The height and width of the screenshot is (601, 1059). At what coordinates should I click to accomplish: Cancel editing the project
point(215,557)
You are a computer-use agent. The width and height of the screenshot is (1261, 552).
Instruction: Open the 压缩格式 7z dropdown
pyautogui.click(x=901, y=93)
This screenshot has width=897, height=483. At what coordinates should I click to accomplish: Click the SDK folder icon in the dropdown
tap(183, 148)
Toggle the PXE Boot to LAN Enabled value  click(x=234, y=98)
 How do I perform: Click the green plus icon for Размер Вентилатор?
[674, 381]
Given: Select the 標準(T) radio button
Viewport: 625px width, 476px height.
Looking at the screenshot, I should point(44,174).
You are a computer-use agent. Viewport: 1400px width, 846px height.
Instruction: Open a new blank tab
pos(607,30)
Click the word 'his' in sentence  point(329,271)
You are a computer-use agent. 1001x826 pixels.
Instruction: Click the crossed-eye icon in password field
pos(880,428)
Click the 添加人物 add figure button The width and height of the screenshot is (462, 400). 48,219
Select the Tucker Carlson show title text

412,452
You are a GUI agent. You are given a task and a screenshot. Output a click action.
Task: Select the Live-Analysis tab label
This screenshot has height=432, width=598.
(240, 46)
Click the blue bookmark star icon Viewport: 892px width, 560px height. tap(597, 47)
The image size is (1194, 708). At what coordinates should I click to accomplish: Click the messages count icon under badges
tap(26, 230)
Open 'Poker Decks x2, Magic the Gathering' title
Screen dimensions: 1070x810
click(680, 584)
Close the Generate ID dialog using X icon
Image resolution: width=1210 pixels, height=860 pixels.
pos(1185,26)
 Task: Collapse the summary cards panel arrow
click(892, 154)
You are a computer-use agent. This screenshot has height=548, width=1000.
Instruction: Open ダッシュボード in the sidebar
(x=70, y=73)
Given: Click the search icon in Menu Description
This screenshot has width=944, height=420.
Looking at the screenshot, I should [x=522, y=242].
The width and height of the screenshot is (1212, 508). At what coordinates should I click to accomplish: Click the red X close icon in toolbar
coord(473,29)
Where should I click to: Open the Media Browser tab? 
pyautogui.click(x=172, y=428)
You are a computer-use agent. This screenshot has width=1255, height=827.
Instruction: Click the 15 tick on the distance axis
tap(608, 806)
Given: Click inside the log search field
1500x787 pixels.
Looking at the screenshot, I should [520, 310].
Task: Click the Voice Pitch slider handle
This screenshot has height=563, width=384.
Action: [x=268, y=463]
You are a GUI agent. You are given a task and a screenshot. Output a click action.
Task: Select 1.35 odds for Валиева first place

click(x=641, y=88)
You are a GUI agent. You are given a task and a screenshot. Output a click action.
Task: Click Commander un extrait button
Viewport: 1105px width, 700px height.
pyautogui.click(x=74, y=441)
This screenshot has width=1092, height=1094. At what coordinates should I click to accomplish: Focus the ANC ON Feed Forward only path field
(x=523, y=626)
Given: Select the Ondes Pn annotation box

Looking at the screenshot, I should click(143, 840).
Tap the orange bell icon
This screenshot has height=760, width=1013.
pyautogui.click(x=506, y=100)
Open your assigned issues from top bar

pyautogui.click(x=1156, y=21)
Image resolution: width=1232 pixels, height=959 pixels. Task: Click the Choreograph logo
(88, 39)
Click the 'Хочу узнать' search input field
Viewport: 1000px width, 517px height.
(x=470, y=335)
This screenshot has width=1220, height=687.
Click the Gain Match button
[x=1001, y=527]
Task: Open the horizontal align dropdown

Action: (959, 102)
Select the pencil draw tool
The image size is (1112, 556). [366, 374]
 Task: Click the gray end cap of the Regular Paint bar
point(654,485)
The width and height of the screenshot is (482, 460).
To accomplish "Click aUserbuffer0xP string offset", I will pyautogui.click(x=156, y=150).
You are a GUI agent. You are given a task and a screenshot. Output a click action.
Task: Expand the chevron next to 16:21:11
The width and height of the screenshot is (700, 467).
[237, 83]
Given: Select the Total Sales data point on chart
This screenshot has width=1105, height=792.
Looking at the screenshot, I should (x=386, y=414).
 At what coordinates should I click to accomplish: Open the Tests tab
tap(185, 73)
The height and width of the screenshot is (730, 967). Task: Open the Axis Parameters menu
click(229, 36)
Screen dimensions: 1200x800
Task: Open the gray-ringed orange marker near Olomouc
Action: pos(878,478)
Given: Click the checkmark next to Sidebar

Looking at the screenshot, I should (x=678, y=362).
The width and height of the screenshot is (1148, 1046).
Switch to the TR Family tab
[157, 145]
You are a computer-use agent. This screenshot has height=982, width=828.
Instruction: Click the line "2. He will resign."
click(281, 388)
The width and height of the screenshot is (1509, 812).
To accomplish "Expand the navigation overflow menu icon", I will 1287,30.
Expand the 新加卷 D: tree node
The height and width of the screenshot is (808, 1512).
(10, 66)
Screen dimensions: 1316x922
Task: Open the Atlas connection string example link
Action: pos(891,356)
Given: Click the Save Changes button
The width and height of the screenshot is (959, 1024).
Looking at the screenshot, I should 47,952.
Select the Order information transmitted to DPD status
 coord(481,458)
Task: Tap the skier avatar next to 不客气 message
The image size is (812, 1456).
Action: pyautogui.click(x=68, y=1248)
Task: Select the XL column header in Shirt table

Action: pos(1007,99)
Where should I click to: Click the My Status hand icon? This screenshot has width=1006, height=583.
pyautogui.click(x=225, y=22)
● ● ● ● ●
EXERCISE DETAILS: Extract every line above exactly as it stands.

REPLY:
The height and width of the screenshot is (601, 1059). At what coordinates should I click to accomplish: Cancel editing the project
point(215,557)
You are a computer-use agent. The width and height of the screenshot is (1261, 552).
Instruction: Open the 压缩格式 7z dropdown
pyautogui.click(x=901, y=93)
This screenshot has width=897, height=483. At what coordinates should I click to accomplish: Click the SDK folder icon in the dropdown
tap(183, 148)
Toggle the PXE Boot to LAN Enabled value  click(x=234, y=98)
 How do I perform: Click the green plus icon for Размер Вентилатор?
[674, 381]
Given: Select the 標準(T) radio button
Viewport: 625px width, 476px height.
Looking at the screenshot, I should point(44,174).
You are a computer-use agent. Viewport: 1400px width, 846px height.
Instruction: Open a new blank tab
pos(607,30)
Click the word 'his' in sentence  point(329,271)
You are a computer-use agent. 1001x826 pixels.
Instruction: Click the crossed-eye icon in password field
pos(880,428)
Click the 添加人物 add figure button The width and height of the screenshot is (462, 400). 48,219
Select the Tucker Carlson show title text

412,452
You are a GUI agent. You are given a task and a screenshot. Output a click action.
Task: Select the Live-Analysis tab label
This screenshot has height=432, width=598.
(240, 46)
Click the blue bookmark star icon Viewport: 892px width, 560px height. tap(597, 47)
The image size is (1194, 708). At what coordinates should I click to accomplish: Click the messages count icon under badges
tap(26, 230)
Open 'Poker Decks x2, Magic the Gathering' title
Screen dimensions: 1070x810
click(680, 584)
Close the Generate ID dialog using X icon
Image resolution: width=1210 pixels, height=860 pixels.
pos(1185,26)
 Task: Collapse the summary cards panel arrow
click(892, 154)
You are a computer-use agent. This screenshot has height=548, width=1000.
Instruction: Open ダッシュボード in the sidebar
(x=70, y=73)
Given: Click the search icon in Menu Description
This screenshot has width=944, height=420.
Looking at the screenshot, I should [x=522, y=242].
The width and height of the screenshot is (1212, 508). At what coordinates should I click to accomplish: Click the red X close icon in toolbar
coord(473,29)
Where should I click to: Open the Media Browser tab? 
pyautogui.click(x=172, y=428)
You are a computer-use agent. This screenshot has width=1255, height=827.
Instruction: Click the 15 tick on the distance axis
tap(608, 806)
Given: Click inside the log search field
1500x787 pixels.
Looking at the screenshot, I should [520, 310].
Task: Click the Voice Pitch slider handle
This screenshot has height=563, width=384.
Action: [x=268, y=463]
You are a GUI agent. You are given a task and a screenshot. Output a click action.
Task: Select 1.35 odds for Валиева first place

click(x=641, y=88)
You are a GUI agent. You are given a task and a screenshot. Output a click action.
Task: Click Commander un extrait button
Viewport: 1105px width, 700px height.
pyautogui.click(x=74, y=441)
This screenshot has width=1092, height=1094. At what coordinates should I click to accomplish: Focus the ANC ON Feed Forward only path field
(x=523, y=626)
Given: Select the Ondes Pn annotation box

Looking at the screenshot, I should click(143, 840).
Tap the orange bell icon
This screenshot has height=760, width=1013.
pyautogui.click(x=506, y=100)
Open your assigned issues from top bar

pyautogui.click(x=1156, y=21)
Image resolution: width=1232 pixels, height=959 pixels. Task: Click the Choreograph logo
(88, 39)
Click the 'Хочу узнать' search input field
Viewport: 1000px width, 517px height.
(x=470, y=335)
This screenshot has width=1220, height=687.
Click the Gain Match button
[x=1001, y=527]
Task: Open the horizontal align dropdown

Action: (959, 102)
Select the pencil draw tool
The image size is (1112, 556). [366, 374]
 Task: Click the gray end cap of the Regular Paint bar
point(654,485)
The width and height of the screenshot is (482, 460).
To accomplish "Click aUserbuffer0xP string offset", I will pyautogui.click(x=156, y=150).
You are a GUI agent. You are given a task and a screenshot. Output a click action.
Task: Expand the chevron next to 16:21:11
The width and height of the screenshot is (700, 467).
[237, 83]
Given: Select the Total Sales data point on chart
This screenshot has width=1105, height=792.
Looking at the screenshot, I should (x=386, y=414).
 At what coordinates should I click to accomplish: Open the Tests tab
tap(185, 73)
The height and width of the screenshot is (730, 967). Task: Open the Axis Parameters menu
click(229, 36)
Screen dimensions: 1200x800
Task: Open the gray-ringed orange marker near Olomouc
Action: pos(878,478)
Given: Click the checkmark next to Sidebar

Looking at the screenshot, I should (x=678, y=362).
The width and height of the screenshot is (1148, 1046).
Switch to the TR Family tab
[157, 145]
You are a computer-use agent. This screenshot has height=982, width=828.
Instruction: Click the line "2. He will resign."
click(281, 388)
The width and height of the screenshot is (1509, 812).
To accomplish "Expand the navigation overflow menu icon", I will 1287,30.
Expand the 新加卷 D: tree node
The height and width of the screenshot is (808, 1512).
(10, 66)
Screen dimensions: 1316x922
Task: Open the Atlas connection string example link
Action: pos(891,356)
Given: Click the Save Changes button
The width and height of the screenshot is (959, 1024).
Looking at the screenshot, I should 47,952.
Select the Order information transmitted to DPD status
 coord(481,458)
Task: Tap the skier avatar next to 不客气 message
The image size is (812, 1456).
Action: pyautogui.click(x=68, y=1248)
Task: Select the XL column header in Shirt table

Action: pos(1007,99)
Where should I click to: Click the My Status hand icon? This screenshot has width=1006, height=583.
pyautogui.click(x=225, y=22)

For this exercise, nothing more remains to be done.